> [AIM OF THE EXERCISE]:
In the excerpt on the settling of bent rods, what is the maximum increase in terminal velocity of the V-shaped rods relative to the straight rods?

> [EXCERPT PROVIDED]:

################

Figure 3 illustrates the terminal velocities of the curved rods at different degrees of curvature ranging between 0.03 and 0.20 (refer to equation (1) and Figure 1) and compares them with those of the straight rods. It can be seen from this figure that the terminal velocity of a curved rod is always larger than that of a straight rod with the same diameter and aspect ratio. This can be attributed to the smaller projected area of the curved rods compared to the straight rods with the same dimensions. Furthermore, the streamlines of the flow around the rod can align better with a curved geometry compared to a straight one, resulting in a reduced drag coefficient [30, 33, 34]. As the degree of curvature of the rod increases, or in other words, as the radius of curvature decreases, the terminal velocity increases. For the selection of curved rods considered in this study, the terminal velocity of the curved rods is up to 17% more than the terminal velocity of the straight. At very low degrees of curvature, the rod geometry tends to resemble a straight geometry, and the terminal velocity of the curved rod approaches that of a straight rod with the same diameter and aspect ratio.

Figure 3: Terminal velocity of the curved rods at different degrees of curvature for two diameters of 0.50 and 1.0 mm and two aspect ratios of 60 and 90 as well as the straight rods with the same diameter and aspect ratio.

2.3. V-shaped Rods

Straight rods with a diameter of 0.50 mm were bent with angles of 45, 70, 90, 110, and 135 degrees to make V-shaped rods with degrees of bend ranging between 0.08 and 0.62. The terminal velocities of the V-shaped rods are plotted in Figure 4 at different degrees of bend. The results demonstrate that an increase in the degree of bend, corresponding to a decrease in the bend angle, results in a larger terminal velocity. The V-shaped rods always settle faster than the straight rods with the same diameter and aspect ratio. In addition to the smaller projected area of a V-shaped rod compared to a straight rod with the same dimensions, the V-shaped rod resembles two smaller rods connected to each other at an angle of α. Each smaller rod has an inclined orientation, resulting in a higher settling velocity compared to a straight rod, which has a completely horizontal orientation. Moreover, the calculations show a maximum increase of 57% in the terminal velocity of the V-shaped rods relative to the straight rods within the ranges studied in this research. Similar to the curved rods, the terminal velocity of a V-shaped rod asymptotes to that of a straight rod with the same dimensions at very low degrees of bending.

Figure 4: Terminal velocity of the V-shaped rods at different degrees of bend for the rod diameter of 0.50 mm and four aspect ratios of 20, 30, 60, and 90, as well as the straight rods with the same diameter and aspect ratio.

2.4. U-shaped Rods

Based on the observations, the U-shaped rods adopt an oblique orientation during their fall, leading to a horizontal drift in their trajectory. In this study, the orientation of the U-shaped rods is defined by the angle between the U-shaped side arm and the horizontal direction, as shown in Figure 5. This angle is referred to as the “inclination angle”, and is denoted by θ.

################

> [DATASET RECORDS]:
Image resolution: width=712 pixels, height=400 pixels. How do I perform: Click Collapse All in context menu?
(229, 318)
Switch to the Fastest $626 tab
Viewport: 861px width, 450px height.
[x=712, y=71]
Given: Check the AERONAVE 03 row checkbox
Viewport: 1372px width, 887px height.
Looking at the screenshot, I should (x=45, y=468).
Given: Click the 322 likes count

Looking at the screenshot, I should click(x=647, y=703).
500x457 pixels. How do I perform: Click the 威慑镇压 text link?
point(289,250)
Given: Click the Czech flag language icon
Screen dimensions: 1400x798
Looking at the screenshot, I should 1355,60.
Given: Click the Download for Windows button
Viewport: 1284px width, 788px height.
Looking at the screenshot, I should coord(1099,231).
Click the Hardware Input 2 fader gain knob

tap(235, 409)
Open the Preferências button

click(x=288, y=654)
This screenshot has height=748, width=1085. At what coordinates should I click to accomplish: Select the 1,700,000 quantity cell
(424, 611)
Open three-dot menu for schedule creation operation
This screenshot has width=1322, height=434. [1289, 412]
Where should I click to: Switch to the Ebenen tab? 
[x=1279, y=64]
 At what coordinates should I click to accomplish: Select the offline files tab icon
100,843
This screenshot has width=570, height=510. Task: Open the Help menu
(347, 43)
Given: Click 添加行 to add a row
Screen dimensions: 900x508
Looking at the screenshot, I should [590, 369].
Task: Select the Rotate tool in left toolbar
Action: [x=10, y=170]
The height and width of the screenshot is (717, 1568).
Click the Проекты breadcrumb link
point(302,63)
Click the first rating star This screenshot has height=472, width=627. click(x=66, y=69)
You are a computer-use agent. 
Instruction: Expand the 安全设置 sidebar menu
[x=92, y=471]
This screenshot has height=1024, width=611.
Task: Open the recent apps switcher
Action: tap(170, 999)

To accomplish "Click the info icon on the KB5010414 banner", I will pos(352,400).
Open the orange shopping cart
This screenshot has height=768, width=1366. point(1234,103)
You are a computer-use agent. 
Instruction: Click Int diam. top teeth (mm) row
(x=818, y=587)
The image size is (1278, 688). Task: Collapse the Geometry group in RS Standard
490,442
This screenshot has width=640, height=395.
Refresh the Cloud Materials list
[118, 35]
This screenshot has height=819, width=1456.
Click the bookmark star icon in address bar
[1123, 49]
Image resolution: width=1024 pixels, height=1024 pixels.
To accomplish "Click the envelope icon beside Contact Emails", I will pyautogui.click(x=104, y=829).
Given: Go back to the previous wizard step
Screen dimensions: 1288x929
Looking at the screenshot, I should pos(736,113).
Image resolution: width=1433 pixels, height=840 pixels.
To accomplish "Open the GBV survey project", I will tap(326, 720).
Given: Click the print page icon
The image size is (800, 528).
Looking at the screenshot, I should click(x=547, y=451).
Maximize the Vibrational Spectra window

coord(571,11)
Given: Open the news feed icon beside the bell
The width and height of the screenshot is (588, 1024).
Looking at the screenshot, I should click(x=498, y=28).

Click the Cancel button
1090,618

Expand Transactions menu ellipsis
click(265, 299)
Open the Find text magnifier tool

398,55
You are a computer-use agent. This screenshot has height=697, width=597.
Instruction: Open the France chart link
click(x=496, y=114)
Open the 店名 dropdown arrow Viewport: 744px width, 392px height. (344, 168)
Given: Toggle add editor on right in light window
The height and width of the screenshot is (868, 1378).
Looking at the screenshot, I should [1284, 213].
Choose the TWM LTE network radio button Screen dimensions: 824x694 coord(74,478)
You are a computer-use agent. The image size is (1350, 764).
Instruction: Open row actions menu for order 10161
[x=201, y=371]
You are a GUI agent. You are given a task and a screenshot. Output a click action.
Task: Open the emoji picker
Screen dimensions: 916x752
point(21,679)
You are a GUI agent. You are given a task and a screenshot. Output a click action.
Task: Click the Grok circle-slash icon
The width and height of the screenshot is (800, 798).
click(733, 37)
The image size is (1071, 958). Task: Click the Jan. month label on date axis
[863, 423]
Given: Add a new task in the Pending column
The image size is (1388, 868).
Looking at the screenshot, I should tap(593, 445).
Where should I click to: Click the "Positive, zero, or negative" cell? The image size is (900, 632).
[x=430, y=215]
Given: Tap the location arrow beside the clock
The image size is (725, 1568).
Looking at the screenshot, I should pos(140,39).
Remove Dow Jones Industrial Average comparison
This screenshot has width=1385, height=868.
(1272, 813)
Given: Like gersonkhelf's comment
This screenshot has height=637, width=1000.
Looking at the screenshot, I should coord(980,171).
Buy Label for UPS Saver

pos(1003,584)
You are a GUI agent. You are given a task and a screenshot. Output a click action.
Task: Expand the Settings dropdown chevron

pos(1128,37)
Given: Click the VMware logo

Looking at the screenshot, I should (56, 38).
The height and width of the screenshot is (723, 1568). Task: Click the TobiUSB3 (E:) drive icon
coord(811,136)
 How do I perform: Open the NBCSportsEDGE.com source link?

################

> [EXERCISE RESPONSE]:
57%